▶ _WHAT TO PRODUCE_:
Every line from the start of the data through the line containing "말말말 게시판 (409, 2357)" should be retyped exactly; the pictures should not.

Collected data entries
• • • •

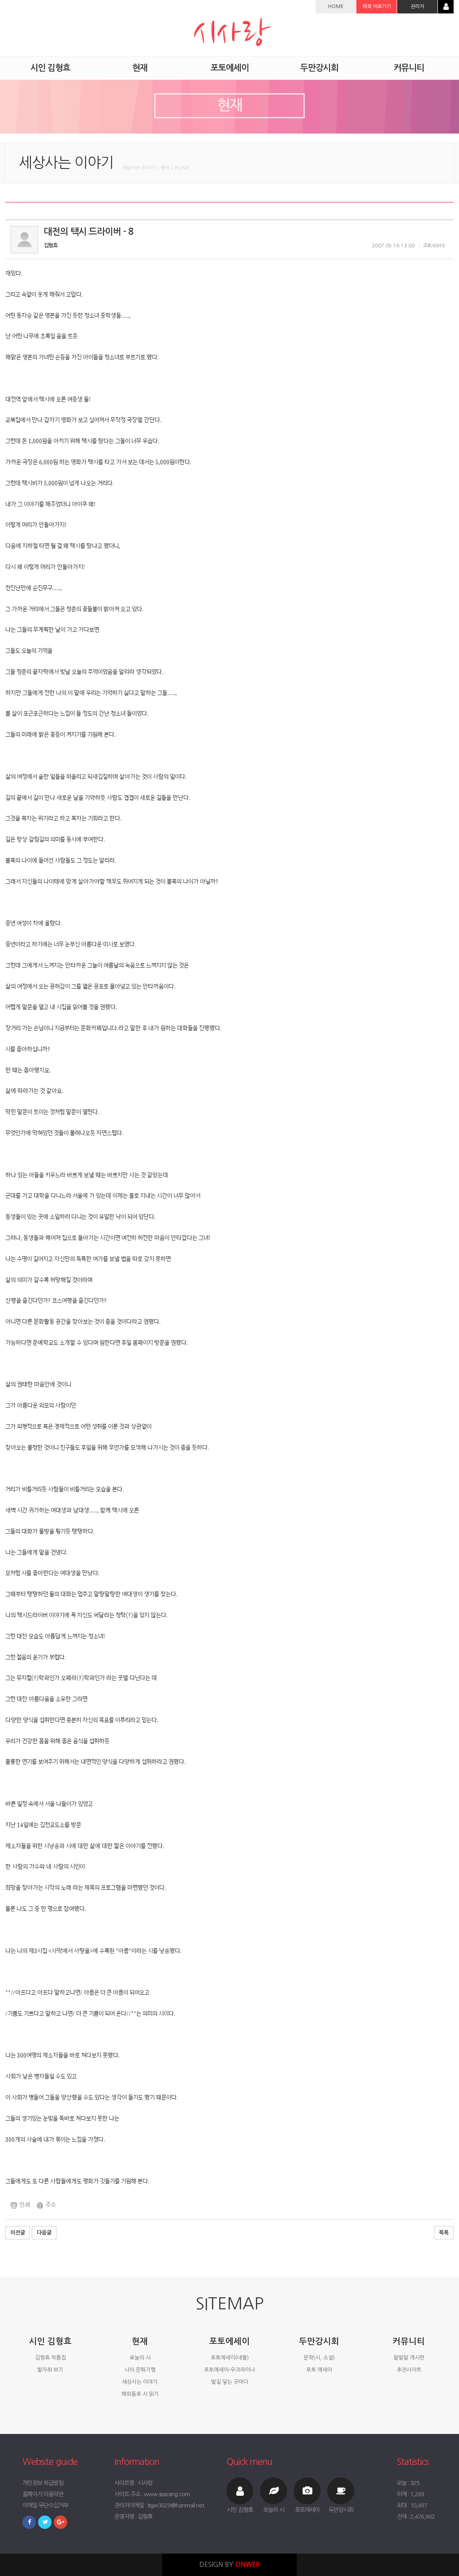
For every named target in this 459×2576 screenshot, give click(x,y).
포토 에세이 (319, 2370)
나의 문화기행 (140, 2370)
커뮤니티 (409, 2341)
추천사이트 (409, 2370)
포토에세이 (229, 2341)
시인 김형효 (50, 2341)
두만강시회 (319, 2341)
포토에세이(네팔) (230, 2357)
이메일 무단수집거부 (45, 2505)
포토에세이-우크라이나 (229, 2370)
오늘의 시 (140, 2357)
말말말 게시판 (409, 2357)
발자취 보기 (50, 2370)
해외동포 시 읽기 (140, 2394)
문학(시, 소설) (319, 2357)
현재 (140, 2341)
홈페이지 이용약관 (42, 2494)
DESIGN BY (229, 2564)
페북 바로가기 (377, 6)
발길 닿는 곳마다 (229, 2382)
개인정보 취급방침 (42, 2483)
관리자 (417, 6)
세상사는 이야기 (140, 2382)
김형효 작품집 (50, 2357)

• • • •

▶ _EXERCISE OUTPUT_:
For every named target in this 459×2576 screenshot, give click(x,y).
포토 에세이 (319, 2370)
나의 문화기행 (140, 2370)
커뮤니티 (409, 2341)
추천사이트 (409, 2370)
포토에세이 (229, 2341)
시인 김형효 (50, 2341)
두만강시회 (319, 2341)
포토에세이(네팔) (230, 2357)
이메일 무단수집거부 (45, 2505)
포토에세이-우크라이나 (229, 2370)
오늘의 시 (140, 2357)
말말말 게시판 (409, 2357)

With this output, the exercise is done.